|Turk's Cap Lilies near Clingman's Dome|
The hike began innocently enough. Although there was considerable fog surrounding this peak limiting the view, the early morning was pleasant and the air was cool. The AT is different from most of the trails in the Smokies--rougher, more challenging in spots. This section descends the face of the highest peak in the Smokies and does so using lots of log or rock steps with some steep drop-offs which were hard on my bad knees. With the help of my hiking sticks, I made it down fine and was busy enjoying the wildflowers that were growing along the trail. Since the views were obscured by cloud cover, I focused on the flowers. Turk's cap lilies were the surprise for me--they grew prolifically along the trail and because of the heavy humidity and literally being inside the clouds on this morning, they were dripping moisture from their anthers. Droplets of water clung precariously to the ends of these pollen production facilities surrounded by bright orange flower petals speckled with brown which recurved back away from the anthers exposing them to the pollinating insects that might pass by.
|Bee Balm and other wildflowers blooming at Double Spring Gap Shelter along the AT|
The AT through this area was an absolute obstacle course with roots, rocks, and dips that seemingly tried to trip you up.
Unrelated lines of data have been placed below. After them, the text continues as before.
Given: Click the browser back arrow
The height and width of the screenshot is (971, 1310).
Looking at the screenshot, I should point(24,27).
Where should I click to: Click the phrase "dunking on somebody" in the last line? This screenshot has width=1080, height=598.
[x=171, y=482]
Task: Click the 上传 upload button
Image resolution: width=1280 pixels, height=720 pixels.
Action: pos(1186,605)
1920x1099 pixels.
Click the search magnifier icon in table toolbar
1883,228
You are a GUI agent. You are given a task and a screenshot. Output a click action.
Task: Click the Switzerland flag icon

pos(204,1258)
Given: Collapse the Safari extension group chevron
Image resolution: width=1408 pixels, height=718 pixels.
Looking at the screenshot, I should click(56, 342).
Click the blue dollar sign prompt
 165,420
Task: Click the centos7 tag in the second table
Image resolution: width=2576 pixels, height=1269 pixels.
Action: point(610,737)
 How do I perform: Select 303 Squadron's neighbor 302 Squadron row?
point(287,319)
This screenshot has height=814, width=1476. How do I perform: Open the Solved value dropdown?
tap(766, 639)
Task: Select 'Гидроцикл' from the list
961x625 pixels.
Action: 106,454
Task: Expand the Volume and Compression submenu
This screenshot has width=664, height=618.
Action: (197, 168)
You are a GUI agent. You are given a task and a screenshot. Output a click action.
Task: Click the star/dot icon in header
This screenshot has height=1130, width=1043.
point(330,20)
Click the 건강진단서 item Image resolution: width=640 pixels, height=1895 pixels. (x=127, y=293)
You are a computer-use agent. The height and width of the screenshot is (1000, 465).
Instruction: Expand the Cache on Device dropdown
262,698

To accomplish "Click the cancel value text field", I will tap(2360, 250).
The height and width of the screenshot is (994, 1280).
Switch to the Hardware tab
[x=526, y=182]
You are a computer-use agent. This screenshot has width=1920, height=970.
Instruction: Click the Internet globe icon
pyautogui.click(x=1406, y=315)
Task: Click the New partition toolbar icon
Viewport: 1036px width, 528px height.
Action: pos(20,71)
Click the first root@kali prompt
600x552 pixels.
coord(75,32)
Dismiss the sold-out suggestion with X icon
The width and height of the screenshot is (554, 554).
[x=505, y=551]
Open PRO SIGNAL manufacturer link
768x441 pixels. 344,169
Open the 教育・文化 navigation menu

At several spots the foliage that surrounded the trail had completely overgrown the trail necessitating the use of our hiking sticks to push back blackberry vines and other vegetation out of our way. A machete would have been nice at a couple of spots! But we pushed on believing that we were nearing the end of our hike, approaching the spot where the AT would cross Newfound Gap Road and we would find our other vehicle waiting for us.
|Where we finally turned around! Not a happy moment!|
When we made it back to the smaller shelter, which turned out to be the shelter at Siler's Bald, we snacked and rested. There were two young guys there who had cleared out the brush and were carrying water up from the water source. Funny, this shelter no longer looked abandoned and desolate. After a short rest, we then trudged off to the next shelter which was approximately 2 miles on up the trail. From there we would have another 2.5 miles to the end of this nightmare. We kept telling ourselves that we could do this. I tried not to think about what those last couple of miles would be like trying to ascend Clingman's Dome as tired as I was. I remember looking up at one point when the slope of that mountain came into view and actually whimpering out of despair because it was so very high, and I was totally drained of energy.
|Views from the AT near Clingman's Dome|
At 8:43 pm we made it back to our car--dispirited, disheveled, and blistered, but thankful that this ordeal was over. We had spent 13 miserable hours on the AT instead of the 5 hours we had planned. Lessons had been learned the hard way but that will be another post. We had been severely tested, and I wasn't very proud of how I had responded, but we had survived.